Connect the Dots: AEye Combines 2D and 3D Dots with AI for Enhanced LiDAR

Create: 12/12/2017 - 18:39

The data generated to enable advanced driver assistance systems (ADAS) autonomous vehicles (AV) is growing exponentially, to the point that the bottleneck is not getting the data, but making sense of it, quickly, accurately and efficiently. For this, it’s time to add intelligent detection and ranging (iDAR) to the IoT and AI lexicon.

iDAR is a nod to the light detection and ranging (LiDAR) technology used in Velodyne’s “coffee can” sensors that dotted the highways atop Google’s famous early AV research vehicles. They used time-of-flight (ToF) data from pulsed laser beams to determine range down to a few inches, depending on ambient conditions. The coffee-can structure allowed the laser to rotate to get a 360˚ view.

While the basic premise of LiDAR is still used by Velodyne, increasingly fierce competition has seen it reduce the size of its system to that of a hockey puck with a price target of $1200 for a fully kitted vehicle. The competition has come from the likes of LeddarTech, Luminar Technologies, Innoviz Technologies, Quanergy, and of course Google’s Waymo.

While it was initially surmised that LiDAR might replace cameras, radar and other sensing technologies, it has become clear that each has a role to play and the goal post has moved from picking and choosing sensing technologies, to integrating and analyzing data from multiple sensors to get the best result using a combination of sensor fusion and AI.

This gives a snapshot into what AEye is doing.

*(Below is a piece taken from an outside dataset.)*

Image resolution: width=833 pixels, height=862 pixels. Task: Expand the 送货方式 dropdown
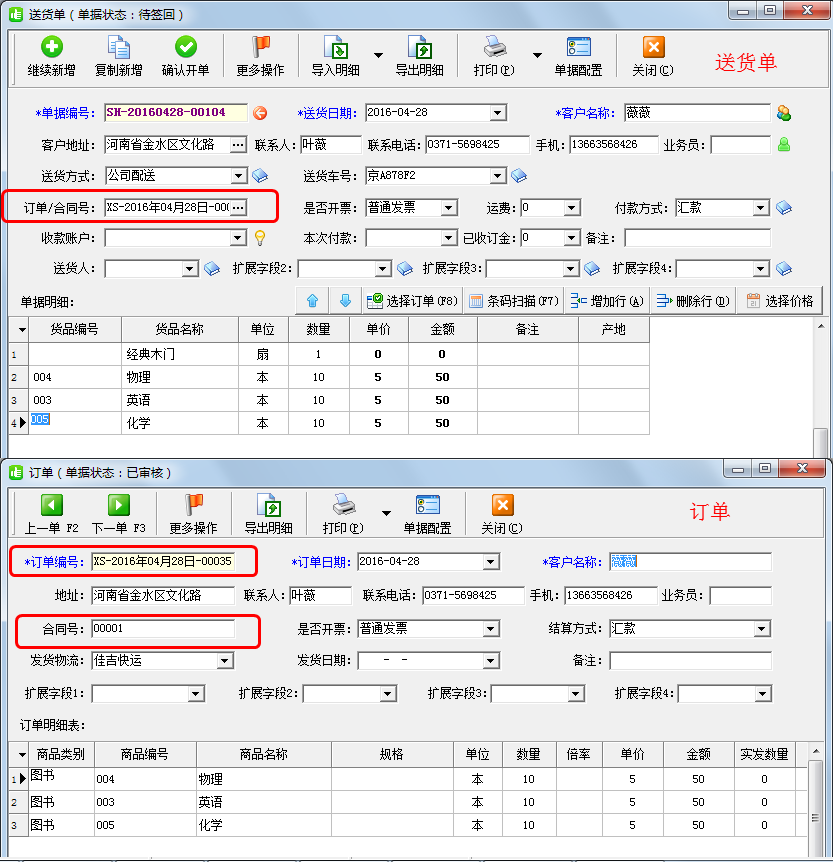[238, 176]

While the company is focused on LiDAR, it does add a low-light camera and embedded AI. It is using light from a 1550-nanometer laser steered by micro-opto-electro-mechanical-system-based mirrors to replace rotating mechanical systems with a solid-state optical system. Around these, it is adding more intelligent sensing and software-defined LiDAR techniques to provide a “visual cortex” for autonomous vehicles.

This emulates how the human visual cortex pre-processes and customizes information sent to the brain. In the case of AEye’s approach, it “pre-fuses” computer vision and LiDAR information for intelligent data collection and rapid perception and motion planning.

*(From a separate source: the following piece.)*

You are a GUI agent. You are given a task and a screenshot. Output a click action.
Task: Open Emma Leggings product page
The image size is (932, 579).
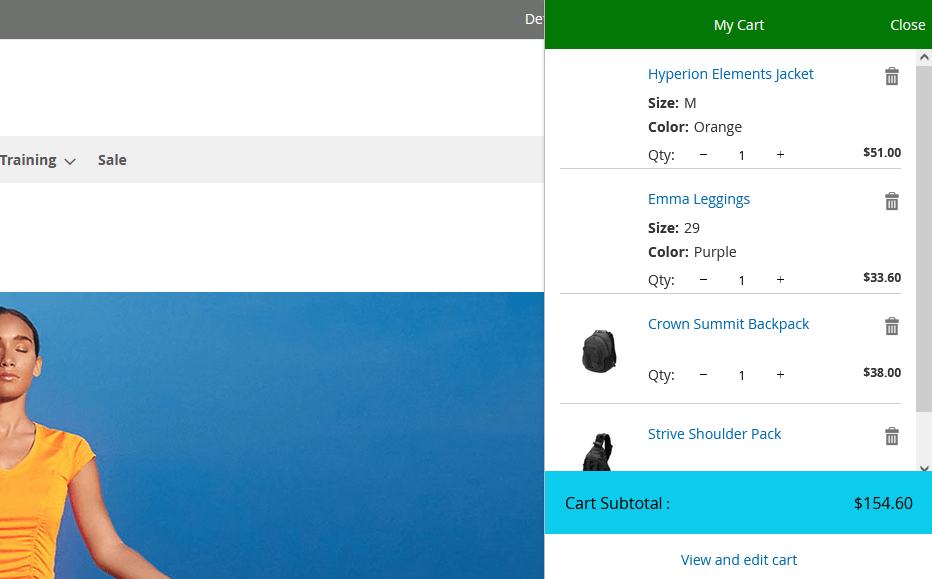coord(698,199)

AEye has already demonstrated it can perform ranging up to 300 m while generating a high-density point cloud to develop a 3D image of the environment. While AEye hasn’t revealed details on range accuracy and the number of points, it needs to be able to compete with Quanergy’s early accuracy of +/- 5 cm at 100 m. a field of view of 120˚ and ability to generate up to 0.5 million data points per second.

Camera Plus LiDAR on Scalable Processing Architecture

AEye may well be able to compete on the LiDAR-specific elements, but the company’s emphasis is on overlaying 2D real-world color information provided by the low-light camera with the 3D data. This capability allows it to provide an accurate interpretation of signage, emergency warning lights, brake vs. reverse lights and other visual cues that aren’t depth dependent.

On top of this it embeds AI such that each collocated pixel (2D) and voxel (3D) can be dynamically analyzed and controlled in each frame. This allows path-planning software to address regions and objects of interest, or to apply differentiated focus on select objects or obstacles.

AEye combines LiDAR with a camera and AI to enable higher levels of dynamic feature extraction. (Image source: AEye)

The final touch is the ability to customize data collection in real time such that resources can be dynamically assigned based on the environment, application and customer requirements, such as highway or city driving. This addresses the efficiency angle, while also improving perception.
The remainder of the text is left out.